私は入社3年目の2019年に接遇インストラクター研修を受講し、インストラクターの認定を受けました。きっかけは、入社時研修で登壇されていた先輩インストラクターの存在です。立ち居振る舞い、言葉遣い、そのすべてが本当に美しく、「いつか自分もこんなホテリエになりたい」と強く憧れました。まさか3年目で挑戦できるとは思っていませんでしたが、当時の上司から声をかけていただき、このチャンスを生かせたらと思ったのです。(竹中)
私も、入社時研修で拝見したインストラクターの方々の圧倒的な存在感は、今でも鮮明に覚えています。ただ、その一方で「自分には難しいかもしれない」と一度は諦めていました。転機となったのは、2024年から始まった公募制度です。入社4年目を迎え、現場の仕事にも少しずつ余裕が出てきた時期で、何か新しい挑戦ができたらと考えるようになりました。当時の部門長から背中を押していただけたことも、大きなきっかけとなりました。(上原)
──接遇インストラクター研修を受講するためには、厳しい面接があると伺っています。面接ではどのような点を意識されたのでしょうか。
周囲は年上の先輩方ばかりでしたので、まずは「明るく臨むこと」を意識しました。技術面ではまだ未熟な部分もありましたが、学びたいという熱意や前向きな姿勢を、素直に伝えることを心がけました。(竹中)
私は、日々お客様と向き合うなかで培ってきたおもてなしの心を、自分の中だけに留めるのではなく、周囲に伝えていける存在になりたいという想いをお伝えした記憶があります。(上原)

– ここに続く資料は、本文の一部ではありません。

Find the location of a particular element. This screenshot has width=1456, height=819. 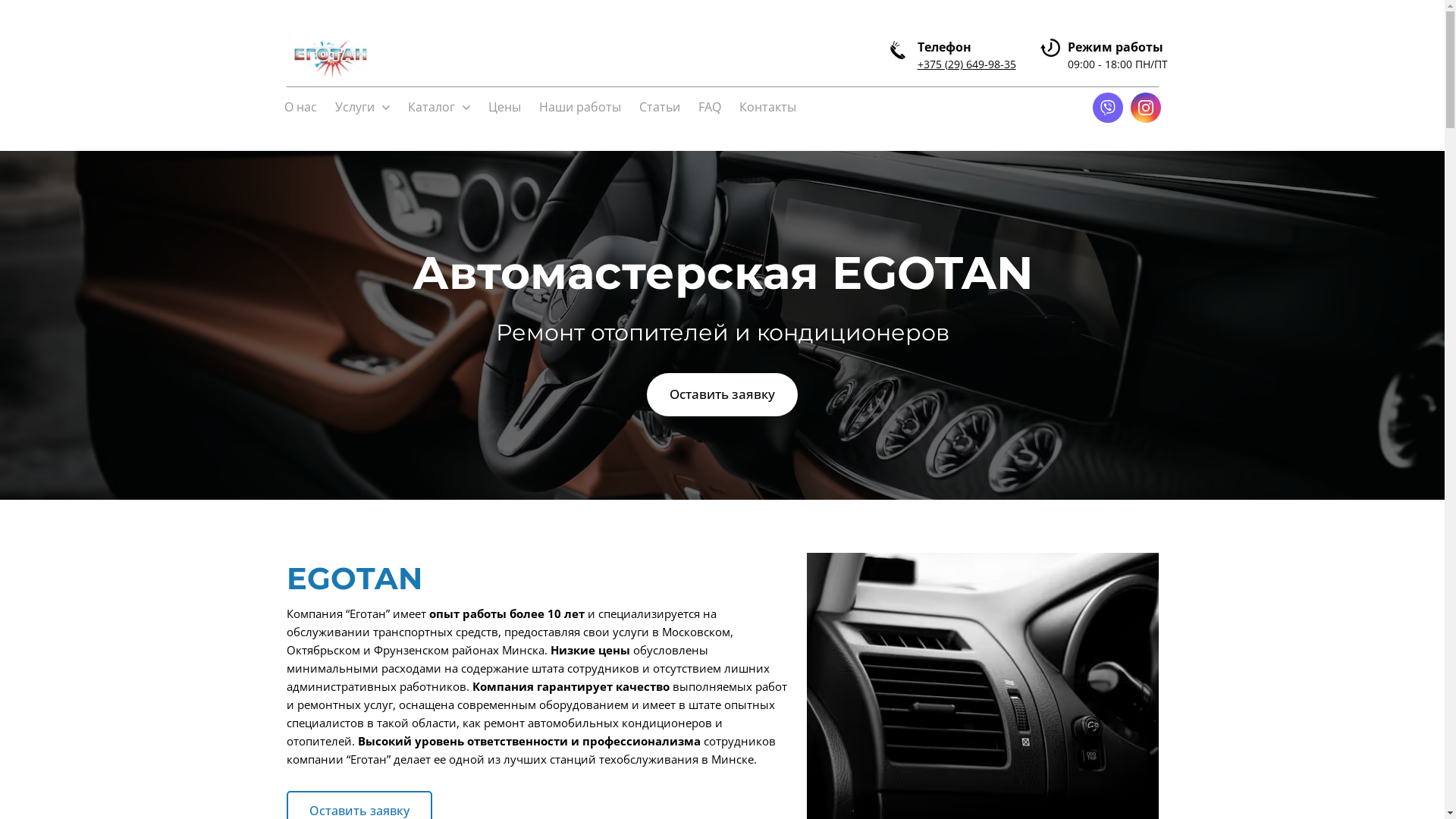

'FAQ' is located at coordinates (708, 107).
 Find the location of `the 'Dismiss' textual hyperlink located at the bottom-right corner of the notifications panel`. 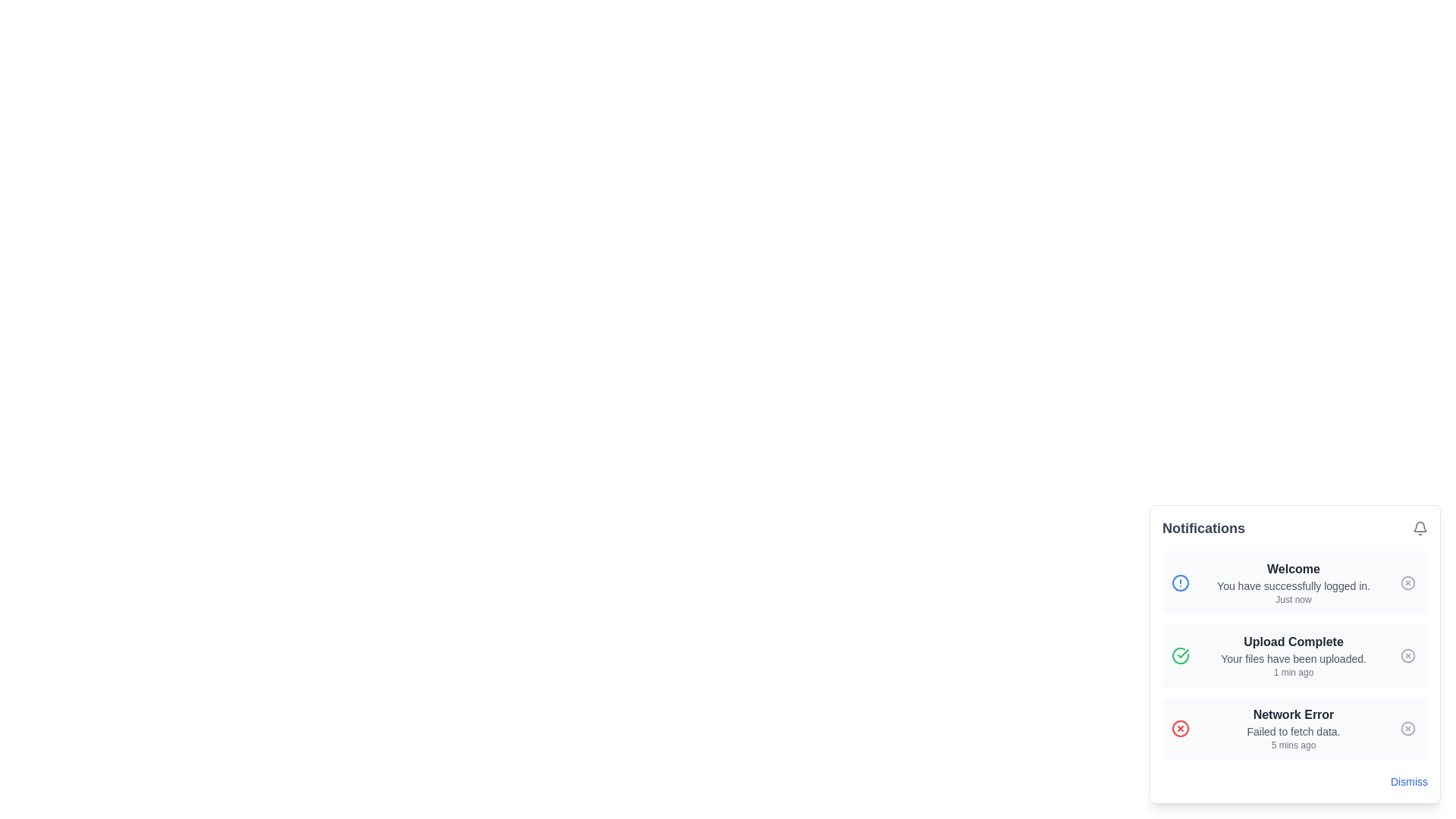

──実際に研修を受けられて、どのような学びや気づきがありましたか。
「接遇」に対する考え方が大きく変わりました。正しい言葉遣いや美しい所作はもちろん大切ですが、それだけではありません。お客様の心に寄り添う一言や姿勢が、その方の一日を輝かせることがあるのだと、身をもって感じました。研修中は講師の話し方はもちろん、立ち姿や所作、ペンの持ち方に至るまで、すべてを吸収しようという気持ちで臨みました。(竹中)
6日間の研修は、毎日が新たな発見の連続でした。一番の気づきは「当たり前のことを、どれだけ真摯にできるか」が重要だということです。お客様の前だけでなく、スタッフ同士の挨拶や事務所での言葉遣いなど、誰に見られていなくても自分を律すること。その積み重ねがあってこそ、お客様の心に届くおもてなしができるのだと痛感しました。(上原)
本当にその通りですね。私自身、認定後は接遇インストラクターのバッジの重みを常に意識するようになりました。このバッジは、試験に合格した者だけに与えられる証です。だからこそ、お客様からも従業員からも「見られている」という自覚が、自然と身を引き締めてくれます。(竹中)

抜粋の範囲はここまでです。